EZAN VE KAMET
Ezan ve kamet, farz namazların sünnetlerindendir.
Arapça bir kelime olan ezan; bildirmek, ilân etmek demektir. Farz namazlara çağrı için ezan okumanın dayanağı, Kur’an ve sünnettir. Bu konuda Kur’an-ı Kerim’de şöyle buyrulmaktadır:
“Siz namaza çağırdığınız zaman onu alaya alıp eğlence yerine koyuyorlar.” (Maide, 5/58) “Ey iman edenler! Cuma günü namaz için çağrı yapıldığı zaman hemen Allah’ın zikrine koşun…” (Cuma, 62/9)

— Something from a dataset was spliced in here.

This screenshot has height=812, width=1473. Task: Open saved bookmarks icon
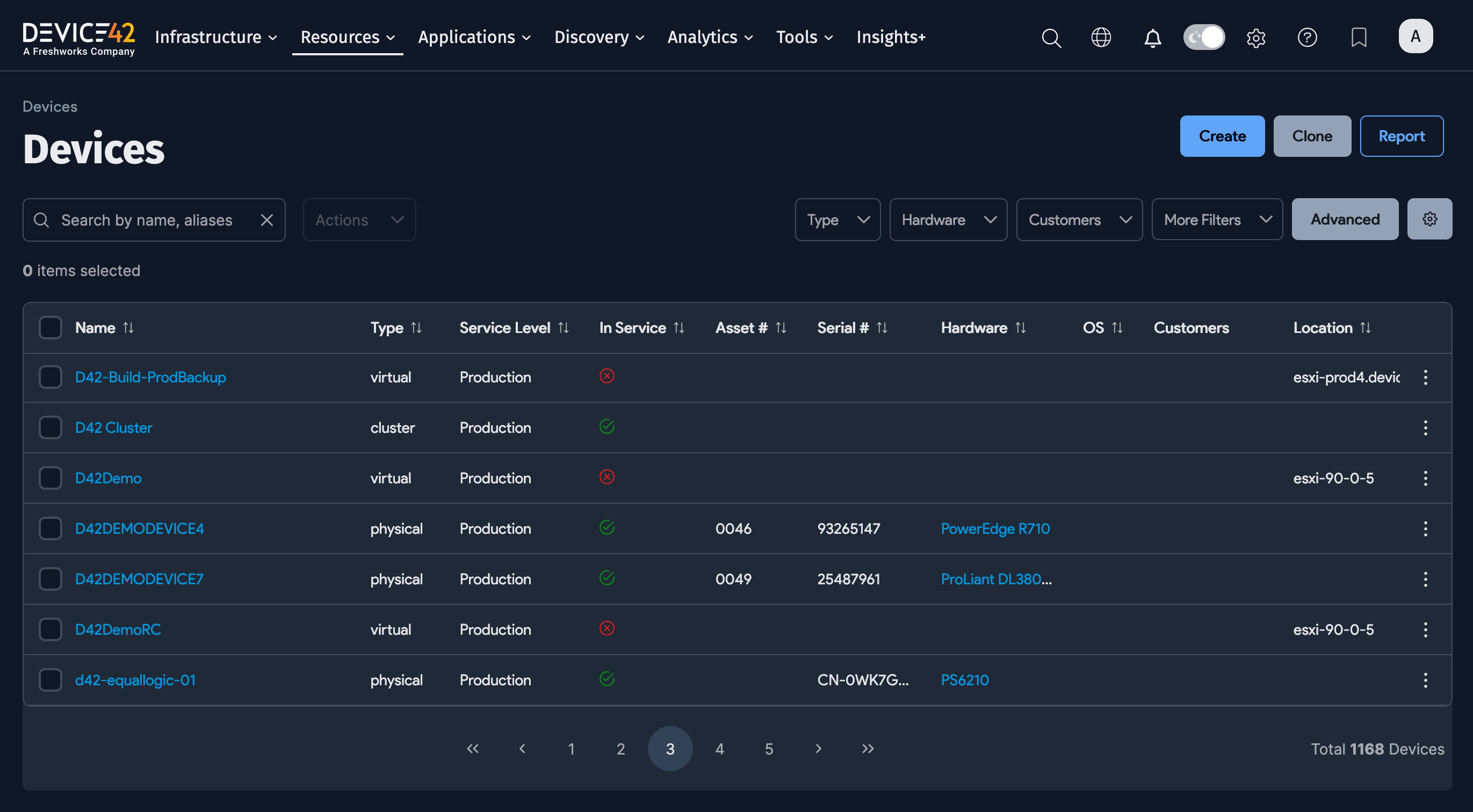[1359, 37]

Rasulüllah (s.a.s.) da: “Namaz vakti geldiğinde içinizden biri ezan okusun.” buyurmuştur.
Namaz, Mekke döneminde farz kılınmakla birlikte, ezan hicretten sonra uygulamaya konulmuştur. Medine’ye hicretten sonra Mescid-i Nebevi’nin inşası tamamlanıp düzenli olarak cemaatle namaz kılınmaya başlanınca, Hz. Peygamber vakitlerin girdiğini duyurmak için ne yapılabileceğini arkadaşlarıyla görüşmüş, o esnada Hz. Peygamber’e vahiyle ve içlerinde Hz. Ömer ve Abdullah b. Zeyd’in de bulunduğu bazı sahabilere rüyalarında bugünkü ezanın şekli öğretilmiştir.
Allahu ekber ( 4 defa) : Allah en büyüktür.

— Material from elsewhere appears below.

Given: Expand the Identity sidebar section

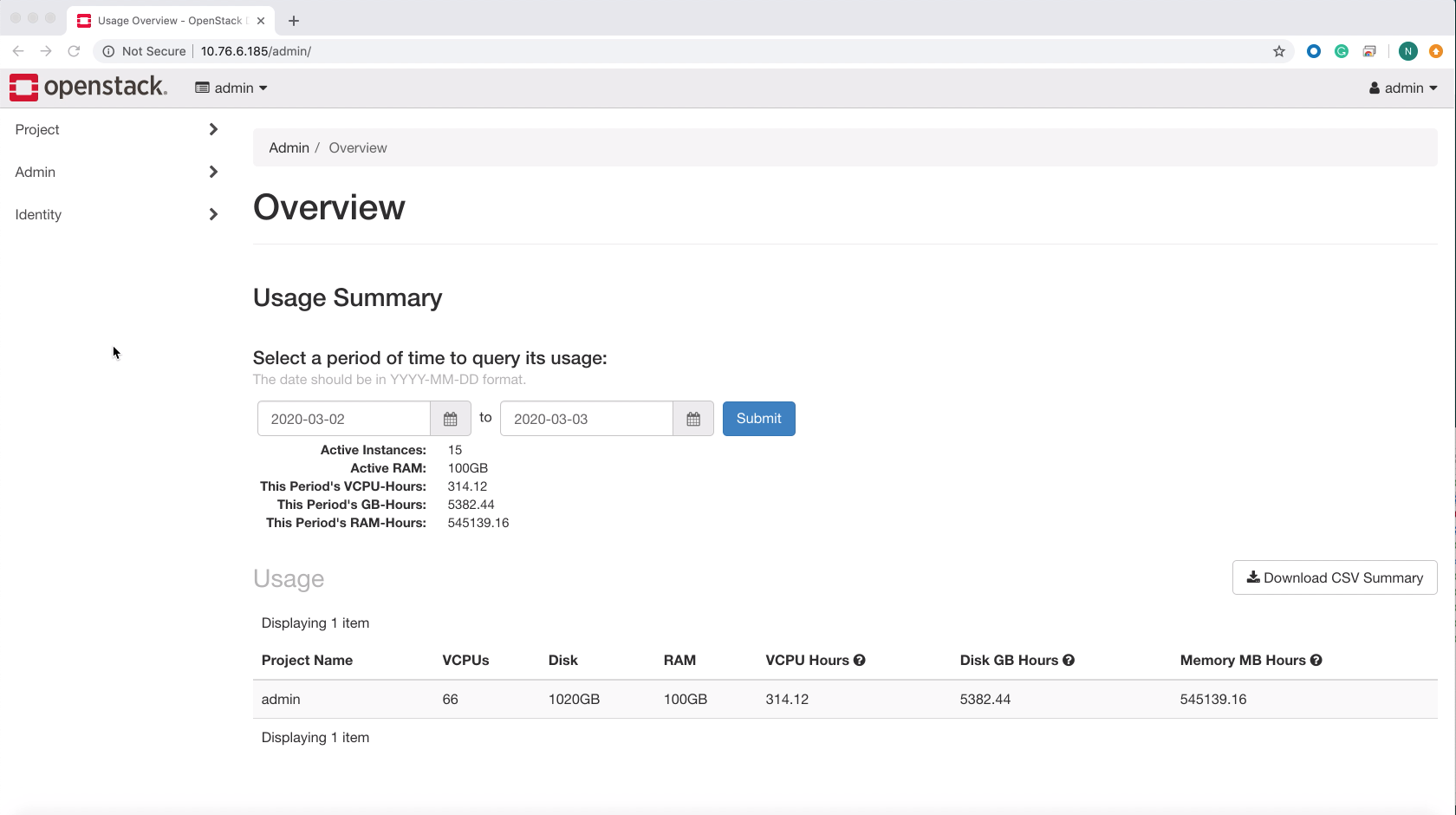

Eşhedü enla İlahe illallah ( 2 defa) : Şehadet ederim ki Allah’tan başka ilah yoktur.
Eşhedü enne Muhammeden Resulullah ( 2 defa) :
Şehadet ederim ki Hz.Muhammed , Allah’ın elçisidir.
Hayye ales salah ( 2 defa) : Hadi namaza
Hayye alel felah (2 defa) : Haydi kurtuluşa
Allahu ekber ( 2 defa) : Allah en büyüktür.

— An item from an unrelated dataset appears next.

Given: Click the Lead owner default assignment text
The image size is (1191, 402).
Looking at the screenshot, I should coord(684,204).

Lailahe illallah ( 1 defa): Allah’tan başka ilah yoktur.
Sabah ezanında Hayye alalefelah’tan sonra “Essalatu hayrün münennevm ( namaz uykudan hayırlıdır)” sözü de eklenir.
KAMET: Farz namazlardan hemen önce okunan çağrı sözüdür. Sözleri ezanla aynıdır. Ama ezana göre daha hızlı okunur. Ayrıca kamette hayye alelfelah’tan sonra “Namaz başladı” anlamına gelen “Kad kametissalah” sözü eklenir.